EXERCISE MATERIAL:
——————————

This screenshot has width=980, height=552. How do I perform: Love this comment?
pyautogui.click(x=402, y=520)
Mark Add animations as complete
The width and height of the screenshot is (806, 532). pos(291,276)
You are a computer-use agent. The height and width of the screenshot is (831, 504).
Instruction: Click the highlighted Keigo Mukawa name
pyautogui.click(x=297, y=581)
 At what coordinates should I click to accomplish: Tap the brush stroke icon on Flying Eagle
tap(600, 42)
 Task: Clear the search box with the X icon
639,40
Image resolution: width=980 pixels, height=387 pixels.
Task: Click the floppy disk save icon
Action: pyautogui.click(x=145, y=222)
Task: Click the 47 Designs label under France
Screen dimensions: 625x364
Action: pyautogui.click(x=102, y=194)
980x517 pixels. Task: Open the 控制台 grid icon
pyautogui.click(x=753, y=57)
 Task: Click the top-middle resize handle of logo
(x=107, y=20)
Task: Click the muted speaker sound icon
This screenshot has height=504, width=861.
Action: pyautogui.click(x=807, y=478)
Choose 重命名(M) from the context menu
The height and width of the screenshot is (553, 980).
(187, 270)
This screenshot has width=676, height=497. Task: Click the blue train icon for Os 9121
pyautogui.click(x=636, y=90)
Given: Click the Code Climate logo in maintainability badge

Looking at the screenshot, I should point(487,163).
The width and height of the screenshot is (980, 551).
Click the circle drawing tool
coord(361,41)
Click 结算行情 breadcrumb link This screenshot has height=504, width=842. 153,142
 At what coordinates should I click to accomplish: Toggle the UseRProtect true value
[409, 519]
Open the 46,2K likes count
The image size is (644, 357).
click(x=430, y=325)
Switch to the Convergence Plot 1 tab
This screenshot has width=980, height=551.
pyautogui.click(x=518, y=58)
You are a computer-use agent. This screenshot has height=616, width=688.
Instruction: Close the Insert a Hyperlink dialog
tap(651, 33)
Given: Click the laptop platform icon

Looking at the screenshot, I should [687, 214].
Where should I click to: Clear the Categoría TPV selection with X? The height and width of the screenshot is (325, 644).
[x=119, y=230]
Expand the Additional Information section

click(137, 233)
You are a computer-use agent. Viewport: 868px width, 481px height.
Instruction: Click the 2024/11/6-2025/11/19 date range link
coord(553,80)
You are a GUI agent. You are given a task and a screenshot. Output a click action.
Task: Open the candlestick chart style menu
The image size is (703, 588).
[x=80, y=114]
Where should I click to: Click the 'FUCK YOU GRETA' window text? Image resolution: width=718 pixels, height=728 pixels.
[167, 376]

——————————

HOW TO COMPLETE THIS TASK: Word for word, give the records again.

ANSWER TO THIS TASK:
This screenshot has width=980, height=552. How do I perform: Love this comment?
pyautogui.click(x=402, y=520)
Mark Add animations as complete
The width and height of the screenshot is (806, 532). pos(291,276)
You are a computer-use agent. The height and width of the screenshot is (831, 504).
Instruction: Click the highlighted Keigo Mukawa name
pyautogui.click(x=297, y=581)
 At what coordinates should I click to accomplish: Tap the brush stroke icon on Flying Eagle
tap(600, 42)
 Task: Clear the search box with the X icon
639,40
Image resolution: width=980 pixels, height=387 pixels.
Task: Click the floppy disk save icon
Action: pyautogui.click(x=145, y=222)
Task: Click the 47 Designs label under France
Screen dimensions: 625x364
Action: pyautogui.click(x=102, y=194)
980x517 pixels. Task: Open the 控制台 grid icon
pyautogui.click(x=753, y=57)
 Task: Click the top-middle resize handle of logo
(x=107, y=20)
Task: Click the muted speaker sound icon
This screenshot has height=504, width=861.
Action: pyautogui.click(x=807, y=478)
Choose 重命名(M) from the context menu
The height and width of the screenshot is (553, 980).
(187, 270)
This screenshot has width=676, height=497. Task: Click the blue train icon for Os 9121
pyautogui.click(x=636, y=90)
Given: Click the Code Climate logo in maintainability badge

Looking at the screenshot, I should point(487,163).
The width and height of the screenshot is (980, 551).
Click the circle drawing tool
coord(361,41)
Click 结算行情 breadcrumb link This screenshot has height=504, width=842. 153,142
 At what coordinates should I click to accomplish: Toggle the UseRProtect true value
[409, 519]
Open the 46,2K likes count
The image size is (644, 357).
click(x=430, y=325)
Switch to the Convergence Plot 1 tab
This screenshot has width=980, height=551.
pyautogui.click(x=518, y=58)
You are a computer-use agent. This screenshot has height=616, width=688.
Instruction: Close the Insert a Hyperlink dialog
tap(651, 33)
Given: Click the laptop platform icon

Looking at the screenshot, I should [687, 214].
Where should I click to: Clear the Categoría TPV selection with X? The height and width of the screenshot is (325, 644).
[x=119, y=230]
Expand the Additional Information section

click(137, 233)
You are a computer-use agent. Viewport: 868px width, 481px height.
Instruction: Click the 2024/11/6-2025/11/19 date range link
coord(553,80)
You are a GUI agent. You are given a task and a screenshot. Output a click action.
Task: Open the candlestick chart style menu
The image size is (703, 588).
[x=80, y=114]
Where should I click to: Click the 'FUCK YOU GRETA' window text? Image resolution: width=718 pixels, height=728 pixels.
[167, 376]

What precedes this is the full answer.